Unclear, opaque public-health messaging has been a major problem throughout the COVID-19 pandemic, sowing confusion and making the crisis worse than it needed to be. To regain the public's trust, health officials must start learning from their mistakes and stop confusing credibility with infallibility.

FAIRFIELD COUNTY, CT – As the director of the Centers for Disease Control and Prevention, Rochelle Walensky, recently acknowledged, poor public-health communication and messaging throughout the COVID-19 pandemic has damaged the public’s trust in health agencies and institutions. This, in turn, contributed to well-known problems such as vaccine hesitancy, noncompliance with mask recommendations and other protective measures, and general misinformation about the virus and how it is transmitted.

SUPPLIED RECORDS:
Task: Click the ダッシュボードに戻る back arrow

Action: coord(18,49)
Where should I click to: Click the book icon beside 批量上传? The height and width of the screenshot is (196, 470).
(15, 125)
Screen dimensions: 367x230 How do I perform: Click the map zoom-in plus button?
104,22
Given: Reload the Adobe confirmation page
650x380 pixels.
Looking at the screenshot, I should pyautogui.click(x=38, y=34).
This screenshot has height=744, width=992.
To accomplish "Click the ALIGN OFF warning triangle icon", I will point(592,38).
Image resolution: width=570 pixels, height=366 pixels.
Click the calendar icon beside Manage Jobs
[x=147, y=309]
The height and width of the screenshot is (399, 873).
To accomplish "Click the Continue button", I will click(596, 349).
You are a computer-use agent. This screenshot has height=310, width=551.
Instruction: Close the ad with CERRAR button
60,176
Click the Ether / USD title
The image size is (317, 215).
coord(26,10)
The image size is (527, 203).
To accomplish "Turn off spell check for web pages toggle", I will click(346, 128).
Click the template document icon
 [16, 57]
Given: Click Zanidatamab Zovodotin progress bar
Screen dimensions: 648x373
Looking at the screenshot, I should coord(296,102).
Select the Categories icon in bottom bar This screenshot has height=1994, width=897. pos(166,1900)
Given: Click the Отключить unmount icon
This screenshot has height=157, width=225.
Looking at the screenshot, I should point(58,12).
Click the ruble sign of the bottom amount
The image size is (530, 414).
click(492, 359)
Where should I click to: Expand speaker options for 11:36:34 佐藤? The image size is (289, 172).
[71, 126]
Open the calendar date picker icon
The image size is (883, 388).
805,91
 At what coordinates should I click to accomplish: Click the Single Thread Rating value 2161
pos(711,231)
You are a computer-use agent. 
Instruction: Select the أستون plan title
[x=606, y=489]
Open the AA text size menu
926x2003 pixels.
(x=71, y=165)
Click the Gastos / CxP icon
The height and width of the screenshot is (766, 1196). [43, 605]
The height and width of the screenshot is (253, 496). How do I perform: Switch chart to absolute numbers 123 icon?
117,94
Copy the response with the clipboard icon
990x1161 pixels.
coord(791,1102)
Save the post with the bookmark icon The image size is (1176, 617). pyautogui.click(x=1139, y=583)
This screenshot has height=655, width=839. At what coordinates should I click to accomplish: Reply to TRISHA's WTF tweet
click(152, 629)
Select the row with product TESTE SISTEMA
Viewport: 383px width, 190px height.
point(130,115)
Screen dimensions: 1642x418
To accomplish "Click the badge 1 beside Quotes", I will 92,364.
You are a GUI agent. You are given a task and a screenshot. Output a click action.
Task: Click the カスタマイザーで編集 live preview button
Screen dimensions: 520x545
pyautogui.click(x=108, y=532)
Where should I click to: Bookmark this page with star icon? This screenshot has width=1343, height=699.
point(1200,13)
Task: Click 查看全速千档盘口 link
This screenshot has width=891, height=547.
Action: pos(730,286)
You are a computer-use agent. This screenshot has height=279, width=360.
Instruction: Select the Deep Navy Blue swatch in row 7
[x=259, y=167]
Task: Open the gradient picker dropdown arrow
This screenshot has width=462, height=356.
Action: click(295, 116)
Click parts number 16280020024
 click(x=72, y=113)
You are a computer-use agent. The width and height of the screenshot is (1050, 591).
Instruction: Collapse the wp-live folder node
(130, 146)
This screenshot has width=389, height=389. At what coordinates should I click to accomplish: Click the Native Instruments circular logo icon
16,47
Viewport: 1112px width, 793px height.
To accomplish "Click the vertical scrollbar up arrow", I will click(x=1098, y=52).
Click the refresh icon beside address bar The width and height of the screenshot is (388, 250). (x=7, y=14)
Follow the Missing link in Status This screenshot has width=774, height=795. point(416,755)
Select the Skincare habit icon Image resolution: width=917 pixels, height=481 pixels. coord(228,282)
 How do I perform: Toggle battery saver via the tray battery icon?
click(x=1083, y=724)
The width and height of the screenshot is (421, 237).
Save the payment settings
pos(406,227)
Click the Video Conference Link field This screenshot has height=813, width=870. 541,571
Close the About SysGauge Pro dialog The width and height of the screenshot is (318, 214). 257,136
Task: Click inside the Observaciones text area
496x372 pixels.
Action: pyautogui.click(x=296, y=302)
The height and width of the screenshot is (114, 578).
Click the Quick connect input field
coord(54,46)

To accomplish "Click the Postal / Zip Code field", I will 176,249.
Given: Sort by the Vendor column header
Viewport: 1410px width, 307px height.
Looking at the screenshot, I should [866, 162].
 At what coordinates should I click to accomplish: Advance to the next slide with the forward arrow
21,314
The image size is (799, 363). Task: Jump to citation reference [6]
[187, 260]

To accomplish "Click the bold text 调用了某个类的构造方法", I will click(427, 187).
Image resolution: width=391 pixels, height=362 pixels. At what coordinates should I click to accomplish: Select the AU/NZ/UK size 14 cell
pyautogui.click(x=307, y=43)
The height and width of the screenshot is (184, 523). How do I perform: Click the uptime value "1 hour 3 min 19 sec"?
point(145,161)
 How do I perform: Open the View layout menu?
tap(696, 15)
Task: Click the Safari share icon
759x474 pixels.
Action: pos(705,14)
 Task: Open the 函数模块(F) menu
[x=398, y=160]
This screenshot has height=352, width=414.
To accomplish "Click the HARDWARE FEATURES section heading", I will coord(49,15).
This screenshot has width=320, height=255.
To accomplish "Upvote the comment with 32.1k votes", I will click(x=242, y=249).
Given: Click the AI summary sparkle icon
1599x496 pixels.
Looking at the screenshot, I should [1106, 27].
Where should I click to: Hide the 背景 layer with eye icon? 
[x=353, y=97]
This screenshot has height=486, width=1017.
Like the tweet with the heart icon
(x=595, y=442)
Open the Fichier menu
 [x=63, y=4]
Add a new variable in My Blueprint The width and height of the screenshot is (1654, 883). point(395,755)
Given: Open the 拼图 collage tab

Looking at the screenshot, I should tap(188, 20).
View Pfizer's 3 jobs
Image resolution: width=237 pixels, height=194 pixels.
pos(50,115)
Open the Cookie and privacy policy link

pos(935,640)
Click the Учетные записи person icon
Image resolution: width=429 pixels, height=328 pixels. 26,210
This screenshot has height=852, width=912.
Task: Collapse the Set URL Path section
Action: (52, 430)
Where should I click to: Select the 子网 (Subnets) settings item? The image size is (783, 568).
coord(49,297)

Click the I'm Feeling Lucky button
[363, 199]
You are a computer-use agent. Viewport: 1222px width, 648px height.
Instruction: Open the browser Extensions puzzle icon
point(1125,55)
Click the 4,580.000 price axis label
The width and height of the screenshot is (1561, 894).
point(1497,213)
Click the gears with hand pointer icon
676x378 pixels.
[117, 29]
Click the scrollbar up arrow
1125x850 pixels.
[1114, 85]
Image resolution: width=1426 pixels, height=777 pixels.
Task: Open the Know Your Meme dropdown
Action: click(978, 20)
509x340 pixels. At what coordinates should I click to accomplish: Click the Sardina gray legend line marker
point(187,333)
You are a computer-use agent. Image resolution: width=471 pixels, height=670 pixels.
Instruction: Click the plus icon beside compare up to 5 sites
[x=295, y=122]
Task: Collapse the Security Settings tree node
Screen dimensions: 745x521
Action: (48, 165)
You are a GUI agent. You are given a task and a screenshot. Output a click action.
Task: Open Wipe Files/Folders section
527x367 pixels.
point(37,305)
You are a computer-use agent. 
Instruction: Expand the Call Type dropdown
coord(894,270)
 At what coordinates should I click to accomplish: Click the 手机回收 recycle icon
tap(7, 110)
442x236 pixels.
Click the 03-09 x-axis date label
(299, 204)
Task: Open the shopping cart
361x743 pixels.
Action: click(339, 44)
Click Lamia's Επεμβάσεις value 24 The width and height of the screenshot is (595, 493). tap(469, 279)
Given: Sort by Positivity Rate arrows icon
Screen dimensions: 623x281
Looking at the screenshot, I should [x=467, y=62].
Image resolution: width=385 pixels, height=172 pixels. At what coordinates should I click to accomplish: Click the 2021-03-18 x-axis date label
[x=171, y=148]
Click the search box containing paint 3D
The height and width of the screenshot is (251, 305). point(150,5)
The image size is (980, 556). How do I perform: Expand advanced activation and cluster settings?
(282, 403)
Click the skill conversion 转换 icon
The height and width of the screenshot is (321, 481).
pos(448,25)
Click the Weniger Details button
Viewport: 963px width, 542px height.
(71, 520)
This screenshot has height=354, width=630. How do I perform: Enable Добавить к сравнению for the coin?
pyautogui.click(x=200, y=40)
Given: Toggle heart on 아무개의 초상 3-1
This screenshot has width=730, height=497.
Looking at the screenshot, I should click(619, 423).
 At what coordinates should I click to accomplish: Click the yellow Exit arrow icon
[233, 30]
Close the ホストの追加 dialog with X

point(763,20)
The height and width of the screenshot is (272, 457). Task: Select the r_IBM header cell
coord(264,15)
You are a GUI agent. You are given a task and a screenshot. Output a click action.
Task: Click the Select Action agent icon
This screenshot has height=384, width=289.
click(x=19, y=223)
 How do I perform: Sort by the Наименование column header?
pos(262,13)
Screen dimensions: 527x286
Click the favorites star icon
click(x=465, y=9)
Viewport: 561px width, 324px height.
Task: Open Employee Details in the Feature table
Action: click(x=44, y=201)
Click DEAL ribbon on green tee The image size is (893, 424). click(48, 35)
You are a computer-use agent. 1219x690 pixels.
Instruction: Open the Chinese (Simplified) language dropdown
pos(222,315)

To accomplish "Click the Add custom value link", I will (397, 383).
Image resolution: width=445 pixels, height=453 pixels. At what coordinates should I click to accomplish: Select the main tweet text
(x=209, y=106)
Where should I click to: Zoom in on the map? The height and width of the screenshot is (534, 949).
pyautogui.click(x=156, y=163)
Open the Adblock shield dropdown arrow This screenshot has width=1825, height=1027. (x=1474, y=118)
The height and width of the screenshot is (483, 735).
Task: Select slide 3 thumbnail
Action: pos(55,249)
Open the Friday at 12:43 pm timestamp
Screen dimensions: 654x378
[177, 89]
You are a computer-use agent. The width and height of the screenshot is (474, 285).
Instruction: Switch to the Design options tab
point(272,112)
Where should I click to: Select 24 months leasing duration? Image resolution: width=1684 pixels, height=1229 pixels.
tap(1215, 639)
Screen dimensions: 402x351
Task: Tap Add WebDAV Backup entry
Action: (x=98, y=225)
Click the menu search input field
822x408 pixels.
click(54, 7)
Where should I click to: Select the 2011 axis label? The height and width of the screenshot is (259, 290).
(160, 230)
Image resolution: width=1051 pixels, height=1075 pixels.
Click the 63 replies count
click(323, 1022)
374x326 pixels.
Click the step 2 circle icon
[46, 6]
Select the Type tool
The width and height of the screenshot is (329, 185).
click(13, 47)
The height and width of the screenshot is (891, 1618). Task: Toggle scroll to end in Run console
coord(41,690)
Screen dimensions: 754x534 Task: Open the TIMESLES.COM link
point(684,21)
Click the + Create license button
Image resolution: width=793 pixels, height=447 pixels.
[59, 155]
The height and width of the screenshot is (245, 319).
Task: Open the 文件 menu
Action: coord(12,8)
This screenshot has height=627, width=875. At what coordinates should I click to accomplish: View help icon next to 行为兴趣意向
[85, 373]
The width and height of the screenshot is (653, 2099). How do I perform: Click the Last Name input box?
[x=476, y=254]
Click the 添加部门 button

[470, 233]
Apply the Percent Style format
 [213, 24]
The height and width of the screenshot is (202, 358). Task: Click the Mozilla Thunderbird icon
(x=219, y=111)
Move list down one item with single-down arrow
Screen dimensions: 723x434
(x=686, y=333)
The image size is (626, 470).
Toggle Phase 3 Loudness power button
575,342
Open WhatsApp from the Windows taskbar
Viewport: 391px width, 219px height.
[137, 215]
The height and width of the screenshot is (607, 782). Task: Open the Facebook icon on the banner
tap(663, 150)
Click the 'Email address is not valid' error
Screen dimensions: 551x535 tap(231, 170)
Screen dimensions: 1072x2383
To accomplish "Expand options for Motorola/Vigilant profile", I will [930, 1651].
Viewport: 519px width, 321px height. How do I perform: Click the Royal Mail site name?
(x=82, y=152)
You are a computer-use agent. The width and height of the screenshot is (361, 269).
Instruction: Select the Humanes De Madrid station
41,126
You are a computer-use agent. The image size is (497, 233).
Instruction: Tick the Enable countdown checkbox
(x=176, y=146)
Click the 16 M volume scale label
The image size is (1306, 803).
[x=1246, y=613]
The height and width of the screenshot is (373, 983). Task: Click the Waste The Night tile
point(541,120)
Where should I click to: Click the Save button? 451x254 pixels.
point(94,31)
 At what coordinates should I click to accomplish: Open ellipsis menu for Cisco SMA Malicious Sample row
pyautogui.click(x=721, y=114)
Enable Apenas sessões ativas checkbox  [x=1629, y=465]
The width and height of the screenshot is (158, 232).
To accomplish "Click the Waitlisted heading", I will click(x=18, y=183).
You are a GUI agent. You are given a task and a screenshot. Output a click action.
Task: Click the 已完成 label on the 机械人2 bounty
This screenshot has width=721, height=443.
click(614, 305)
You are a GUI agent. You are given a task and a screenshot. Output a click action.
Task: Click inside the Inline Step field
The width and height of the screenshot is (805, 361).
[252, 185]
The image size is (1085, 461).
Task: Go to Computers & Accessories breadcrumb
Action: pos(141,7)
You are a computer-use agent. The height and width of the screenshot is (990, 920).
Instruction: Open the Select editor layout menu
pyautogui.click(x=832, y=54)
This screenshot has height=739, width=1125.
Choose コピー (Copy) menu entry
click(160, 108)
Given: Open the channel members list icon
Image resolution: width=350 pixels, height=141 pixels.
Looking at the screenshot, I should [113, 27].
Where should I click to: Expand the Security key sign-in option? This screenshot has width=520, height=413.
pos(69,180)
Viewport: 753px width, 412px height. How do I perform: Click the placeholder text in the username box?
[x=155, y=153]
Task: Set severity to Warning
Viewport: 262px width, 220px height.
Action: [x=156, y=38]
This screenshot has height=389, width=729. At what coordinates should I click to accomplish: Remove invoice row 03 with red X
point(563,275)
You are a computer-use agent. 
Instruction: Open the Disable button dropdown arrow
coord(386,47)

PROBLEM REQUIREMENTS: Write what comes next in the text on COVID-19 public-health messaging, starting after its last sentence. The records aren't needed for this task.

SOLVED EXERCISE:
According to a 2021 poll from the Robert Wood Johnson Foundation and the Harvard T.H. Chan School of Public Health, only 52% of Americans now place a great deal of trust in the CDC, and only 37% have much confidence in the National Institutes of Health or the Food and Drug Administration. State health departments fare little better. They are trusted by just 41% of Americans, with local health departments trusted by 44%, and the same poll shows that positive ratings of the public health system declined from 43% to 34% between 2009 and 2021.

Clearly, public-health agencies need to win back the public’s trust, not just to combat crises like COVID-19 and monkeypox, but also to address a wider range of ongoing health issues. This process must start with a commitment to community engagement, partnerships across other sectors such as housing and education, effective communication at every level, and transparency and integrity in decision-making.